During season five, it is gradually revealed that he and Samantha have gone on different paths. In episode 5.01, "Veritas", and later in episode 5.07, "Dead Inside", their differences become even more obvious. They care deeply for each other even though he makes it known to her that he disapproves of her "clubbing and drinking" lifestyle. In season 8, it is revealed that she has turned her life around but is unable to find a job due to her prior arrest record. Flack calls in a favor and gets her a job in media relations at the NYPD (episode 8.05, "Air Apparent").

In episode 2.03, "Zoo York", it is revealed he is allergic to cats, which is again mentioned in episode 5.03, "Turbulence". In episode 5.19, "Communication Breakdown", it is revealed that he understands and speaks some degree of Irish learned from his grandfather.

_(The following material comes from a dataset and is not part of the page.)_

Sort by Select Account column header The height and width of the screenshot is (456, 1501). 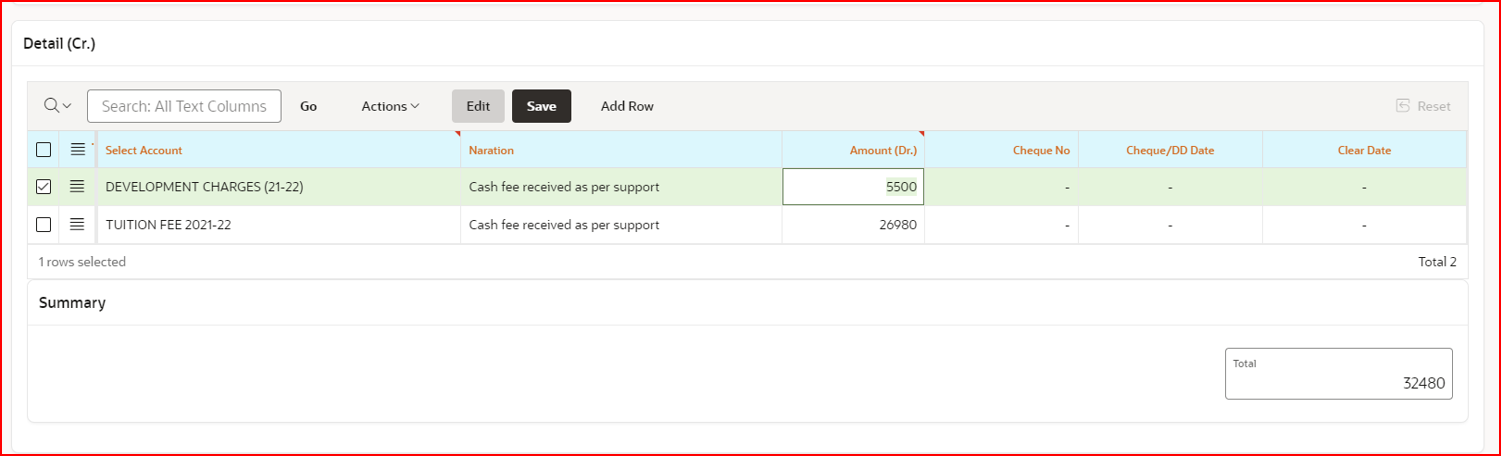(x=144, y=150)
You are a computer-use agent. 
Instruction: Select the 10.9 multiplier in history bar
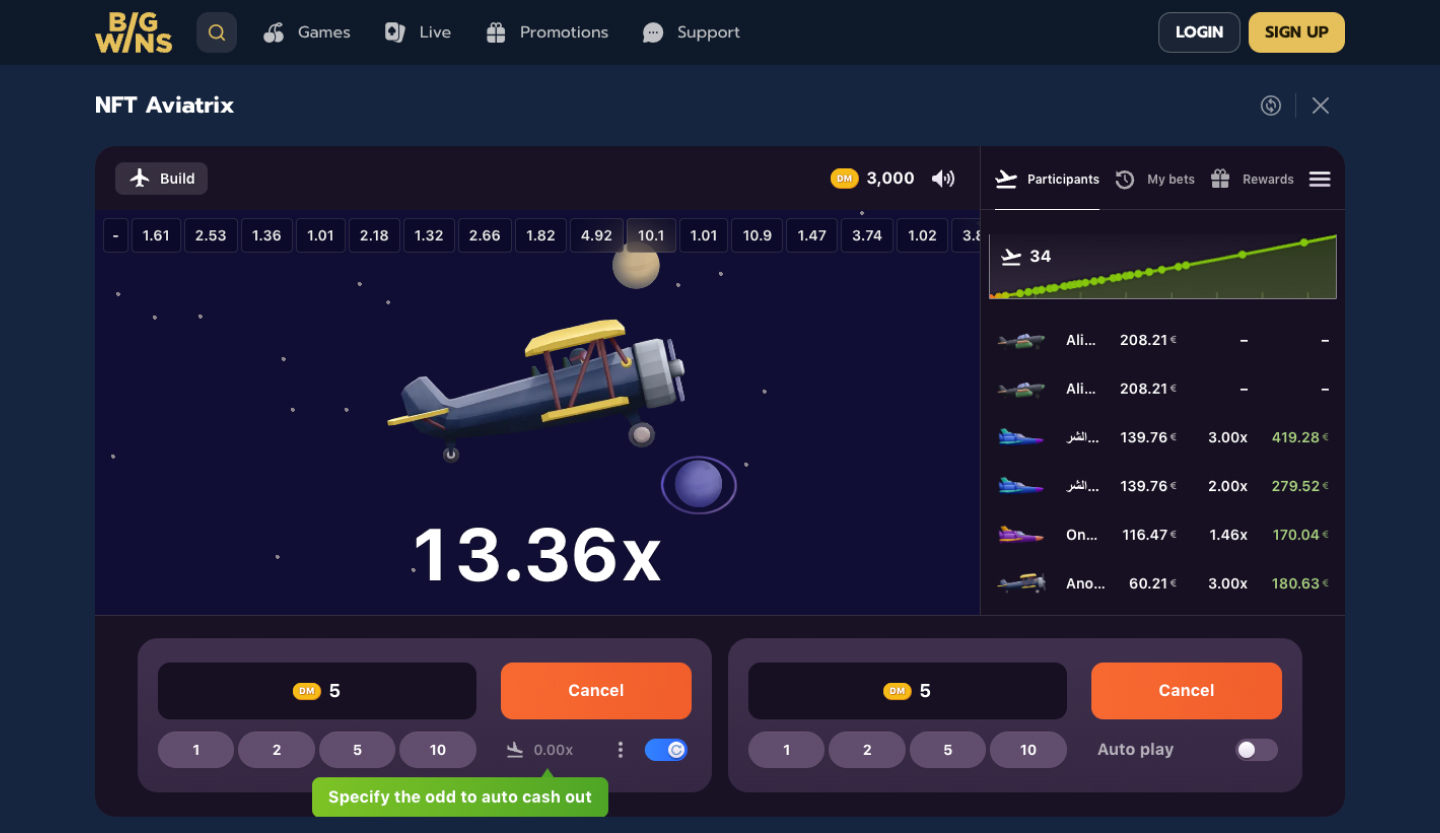pos(757,236)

He also says that he "was a Monopoly guy" in response to a comment Stella Bonasera made regarding the board game Clue in episode 2.11, "Trapped". Flack appears to have an appreciation for fine wine, instantly realizing the value of the bottles in a murdered chef's private cellar in episode 3.19, "A Daze of Wine and Roaches". Flack hates being called "bro" (episode 3.04, "Hung Out To Dry") or "dawg" (episode 1.04, "Grand Master").

Mutual interest between Flack and Detective Jessica Angell is hinted at in several episodes, beginning with episode 4.07, "Commuted Sentences". This is finally confirmed when they kiss briefly at the end of episode 5.07, "Dead Inside". In episode 5.13, "Rush to Judgement", the professionalism of their relationship is questioned while Flack is under investigation by Internal Affairs. Their relationship continues to deepen into a mature, stable partnership (episode 5.20 "Prey") until she is killed in episode 5.25, "Pay Up".

In episode 9.05, "Misconceptions", it is revealed that Flack's father died a while back, and he and Samantha take the funeral urn with their father's ashes to Yankee Stadium, presumably to scatter them on the field.

In episode 9.02, "Where There's Smoke...", Flack meets newcomer Detective Jamie Lovato. They begin to work together and by the end of the season they are a couple.